Headlines blaring warnings of an asteroid hitting Earth have receded (though the Moon isn’t out of reach of a potential strike) but that doesn’t let everyday folks off the hook. After tapping Tesla CEO Elon Musk to savage the federal workforce, ostensibly searching out fraud but delivering blistering political attacks instead, President Donald Trump is now steering a federal budget through Congress that is expected to devastate the lives of millions of Americans.

The “one big, beautiful bill”* passed by the U.S. House of Representatives and headed to the U.S. Senate would shortchange Medicaid and Medicare, for instance, by hundreds of billions of dollars. It is estimated that 68 million older and disabled Americans rely upon Medicare for insurance.

Meanwhile the U.S. Department of Housing and Urban Development (HUD) under Trump plans to cut rental assistance programs by roughly 40 percent and homelessness programs by 12 percent. This comes as homelessness is at a record high and half of all renters are classified as rent burdened, NPR reports.

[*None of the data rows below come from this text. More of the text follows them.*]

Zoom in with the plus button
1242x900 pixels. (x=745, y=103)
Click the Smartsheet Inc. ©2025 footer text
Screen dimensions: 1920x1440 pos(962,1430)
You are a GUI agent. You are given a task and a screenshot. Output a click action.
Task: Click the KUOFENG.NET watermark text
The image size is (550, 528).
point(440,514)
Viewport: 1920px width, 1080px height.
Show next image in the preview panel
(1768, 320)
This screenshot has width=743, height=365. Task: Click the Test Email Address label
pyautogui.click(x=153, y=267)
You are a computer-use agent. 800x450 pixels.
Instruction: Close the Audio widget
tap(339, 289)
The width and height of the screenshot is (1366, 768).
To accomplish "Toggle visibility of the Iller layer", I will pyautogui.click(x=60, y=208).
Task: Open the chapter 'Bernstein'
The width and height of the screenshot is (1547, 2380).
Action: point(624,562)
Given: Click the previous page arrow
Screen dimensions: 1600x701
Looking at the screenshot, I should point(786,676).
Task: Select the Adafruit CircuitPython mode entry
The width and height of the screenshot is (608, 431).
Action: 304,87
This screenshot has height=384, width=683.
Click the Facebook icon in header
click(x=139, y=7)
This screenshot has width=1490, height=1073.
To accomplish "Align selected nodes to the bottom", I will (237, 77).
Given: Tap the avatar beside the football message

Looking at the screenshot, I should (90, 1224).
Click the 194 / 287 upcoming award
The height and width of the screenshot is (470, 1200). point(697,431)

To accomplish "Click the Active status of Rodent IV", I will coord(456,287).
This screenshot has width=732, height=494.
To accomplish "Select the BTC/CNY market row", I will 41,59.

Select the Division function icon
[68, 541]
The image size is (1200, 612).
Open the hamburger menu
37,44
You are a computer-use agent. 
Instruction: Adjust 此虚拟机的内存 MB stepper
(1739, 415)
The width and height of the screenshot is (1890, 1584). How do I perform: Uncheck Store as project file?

Ann Oliva, CEO of the National Alliance to End Homelessness, called it a “recipe for disaster.”

In San Antonio years of high growth and predatory housing practices have pushed rents up, while inflationary pressures and Trump’s increasingly erratic trade wars have driven up costs.

At a press conference in San Antonio on Thursday, Bexar County Commissioner Tommy Calvert compared the level of threat to the livelihoods of local residents to the onset of COVID-19 virus in 2020, calling on “local leadership, local organizations, our faith based community, people who care about this issue” to step up.

“Much like we met during the pandemic, where in the pandemic the city and the county were talking about how do we take these federal funds and make smart investments and leverage them, we need to do the same thing in this social-net slashing,” Calvert said. “Every elected leader needs to increase our resources to the tsunami of homelessness that will be seen in our streets should these budgets happen.”

He credited local organizers for pushing him to develop a response to these challenges.

“It was time to sound the alarm and elevate the conversation to the community and ask: is this the type of crisis we wanna tackle after it’s too late?”

Bexar County Commissioner Tommy Calvert was joined by a small group of housing advocates at Thursday’s press conference on proposed solutions to housing insecurity. Image: Greg Harman
San Antonio City Councilmember Teri Castillo (D5) said that climate response and housing solutions will advance together in the policy-setting process. Image: Greg Harman

Specifically, Calvert’s vision calls for creating 3,000 new Permanent Supportive Housing (PSH) units over the next seven years. These would be built, a press release states, “in 250-unit clusters to support neighborhood integration.” He also promoted investment in transitional housing options like “pallet homes, affordable senior housing, owner-occupied rehab funds, emergency shelter units, rapid rehousing, and clean community tent villages—to serve an additional 3,000 individuals who are currently unsheltered and without low barrier options.”

A recent count suggests that roughly 3,400 individuals are homeless in Bexar County, though such counts, the press release notes, are notorious for under representation of the problem. While calling the costs of inaction too high, both “morally and financially,” Calvert’s office suggests between $450M and $600M will be needed for the housing investment, while the pallet shelters will require between $22.5M and $75M.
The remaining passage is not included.